Workflow functionality is built into the application and we are testing this. For example, the Office of Student Returns needs health forms completed by physicians as well as approvals from the dean and advisers for students returning to campus. Adobe Sign is approved for PHI or "protected health information" use. But we do ask that users get approval from the Security departments before doing so. It is important to note that departmental policies and procedures should still be followed. The process for using Adobe Sign in its simplest form is that you supply an email address and a message. You can use PDFs as well as Microsoft Word documents. The user and recipient will receive an email with highlighted yellow prompts indicating where signatures are required. There are several ways to do a signature including using a stamp or images of your actual signature or even digital certificates. Adobe Sign features a tracking page which provides information on who has and has not provided signatures. The submitted documents do not leave the Adobe Sign instance. They are stored on Adobe servers although users may want to archive copies locally. Duke Engage used Adobe Sign for almost 1000 mailings with another university and departments have indicated this has greatly improved efficiency.

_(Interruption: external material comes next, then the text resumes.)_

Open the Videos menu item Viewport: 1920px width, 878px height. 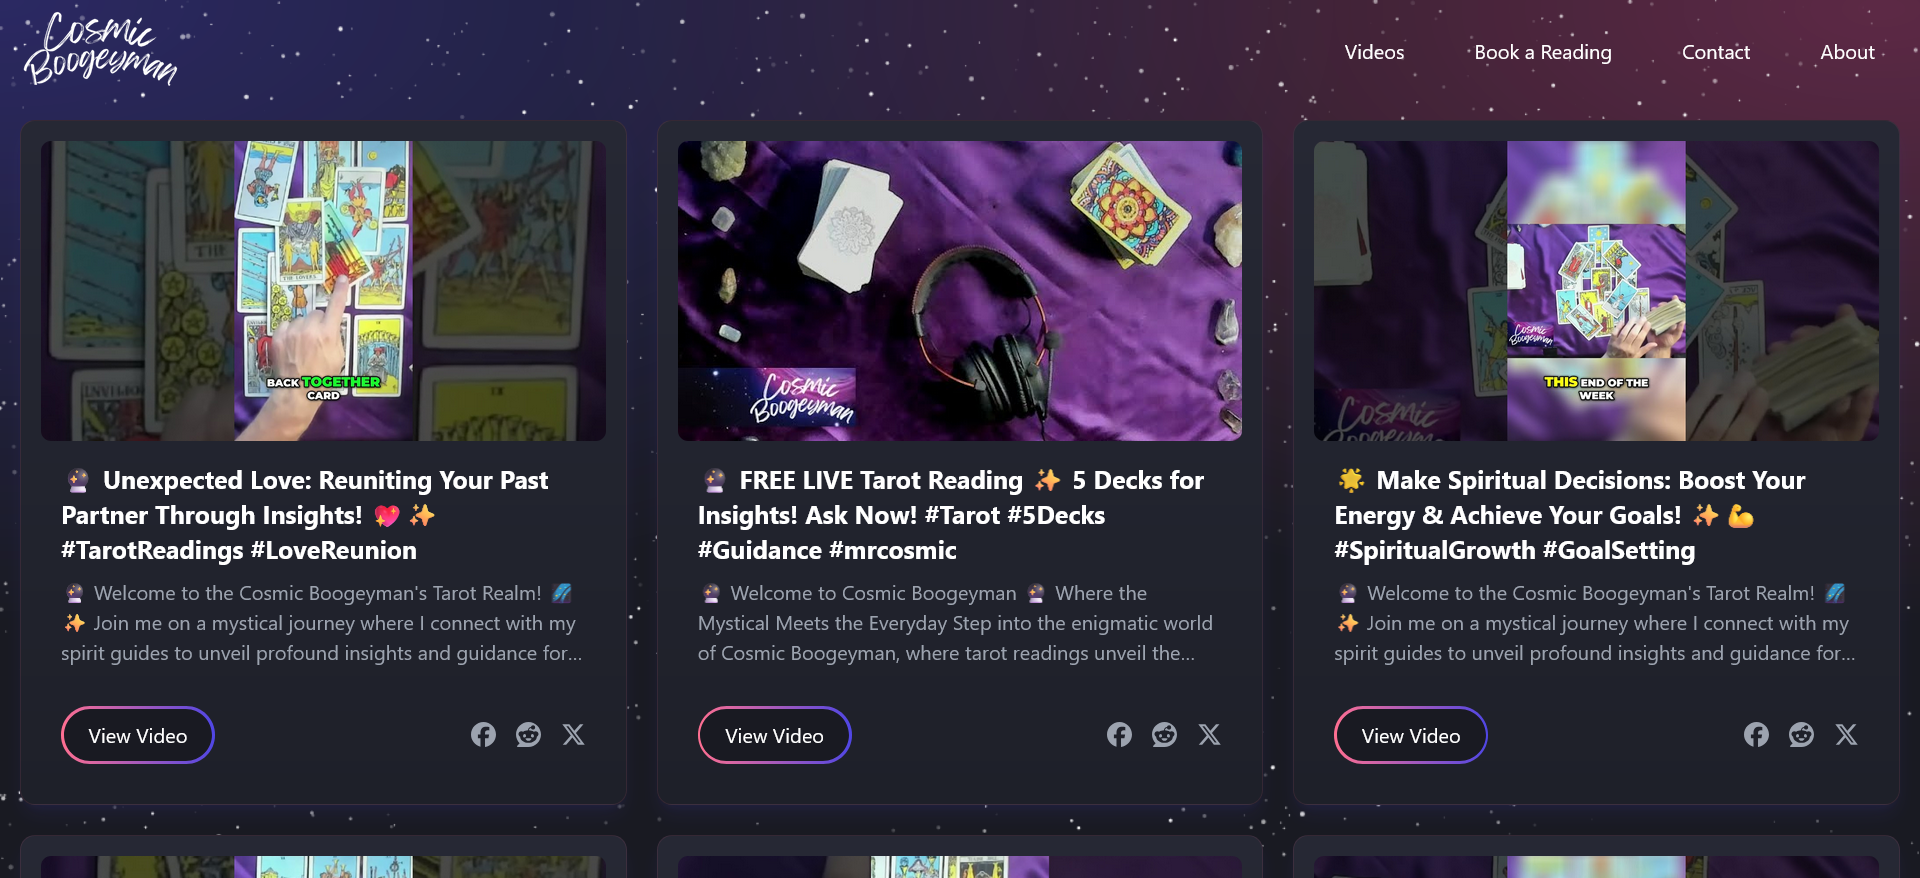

Q: Who are the heaviest users?
A: These include Facilities, Duke Engage, Continuing Studies summer programs, and Legal Affairs. We have had a quiet rollout as we continue to work with the Council's office and Procurement to make sure this solution is acceptable. As of today, Adobe Sign is live on the OIT Software web site. University users can use Adobe Sign after authenticating at a shibboleth-protected webpage. Previously, we granted access on a case-by-case basis.
Q: What is the URL?
A: Adobe Sign is listed on the software site license page at https://software.duke.edu. You can search for "Adobe" and it will be listed in the results. Duke Health system is still working on its provisioning process.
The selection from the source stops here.